▶ **Reading text**:
'''

The Sixties and Pirate Radio

John Musgrave’s first novel, RADIO A-GO-GO, is out now.…What inspired it?

Hard to remember the sixties – even if you were there… 

If pop music had been the purview of dance bands and crooners, by 1960 it was a rebel rousing call to arms, a guitar riff for a forgotten generation. Trouble was we weren’t able to hear it on the radio here in Britain. No WABC or KHJ for us….Just an hour or so a week of popular hits on the BBC. All we had was the wonderful exception of Radio Luxembourg broadcasting at night from an old castle far away in a fabled city. The signal rose and fell like the sea and some nights was impossible to pick up. How we clung to those wisps of transmission as we listened to transistor radios under our bed covers. 

This all changed in 1964 with the arrival of the pirate radio. On ships and forts outside the three mile limit, Caroline, London, Radio City and Essex claimed they were breaking no British law. The signals grew weaker the further away from the Thames Estuary you were.  Then Radio Caroline positioned a second ship off the Isle of Man. Radio Scotland followed. Later came, for my money the pick of the bunch, Radio 270.  Bravely broadcasting from perhaps the worst anchorage of them all, Radio 270 – three miles out in the North Sea – had no real shelter and was tossed by storm and gale alike. Casual listeners rarely appreciated this, for the cheerful banter of the dee-jays  continued undaunted.

'''

▶ **Collected data**:
'''

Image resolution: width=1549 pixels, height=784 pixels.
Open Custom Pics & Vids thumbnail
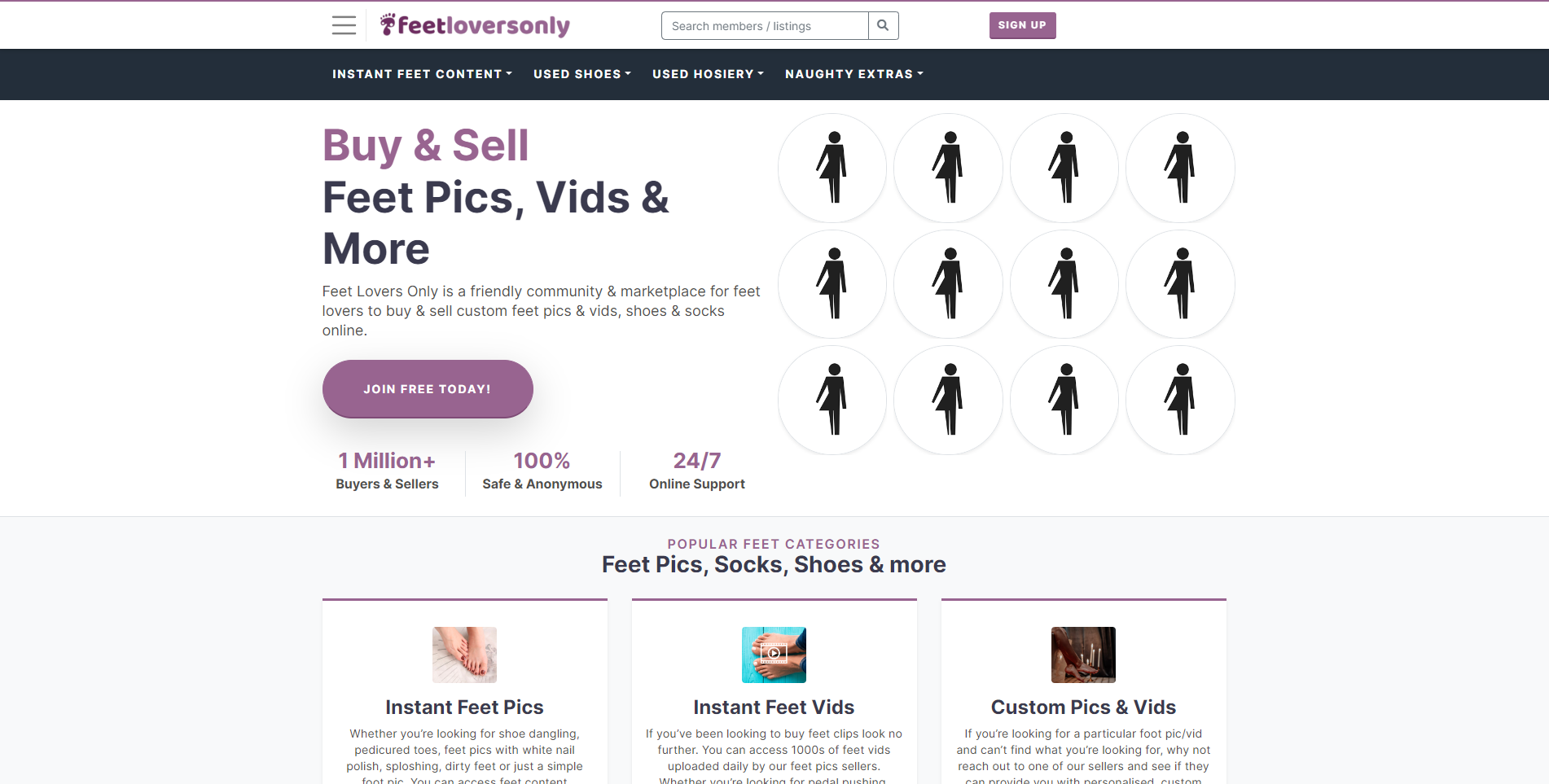click(1083, 655)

'''

▶ **Exercise**:
Carry the piece on sixties pirate radio forward from its last sentence. The lines have no connection to the text about sixties pirate radio.

▶ **Output of the task**:
The novel, ‘Radio A-Go-Go’, takes this as its starting point. For many teenagers, listening to rock and roll on a pirate radio station was an act of defiance. Everyone from parents, teachers, coast guards and the government disapproved of free radio. Pop music was regarded as subversive, dangerous. Those cheerful disc jockeys were like a personal friend in the room. They laughed at the bad weather, read out requests and payed endless rock and roll. The effect was liberating beyond belief. After another difficult day in drear post-war Britain here were these guys telling you not to take it all too seriously. 

The establishment threw everything at the new stations yet the pirates sailed on blasting out rock and roll in cheerful defiance for three glorious years. Drawing on those days of listening to the raucous flotilla of free radio ships ‘Radio A-Go-Go’ is the imagined story of one of them. It may be fiction but the legend of the pirates lives on….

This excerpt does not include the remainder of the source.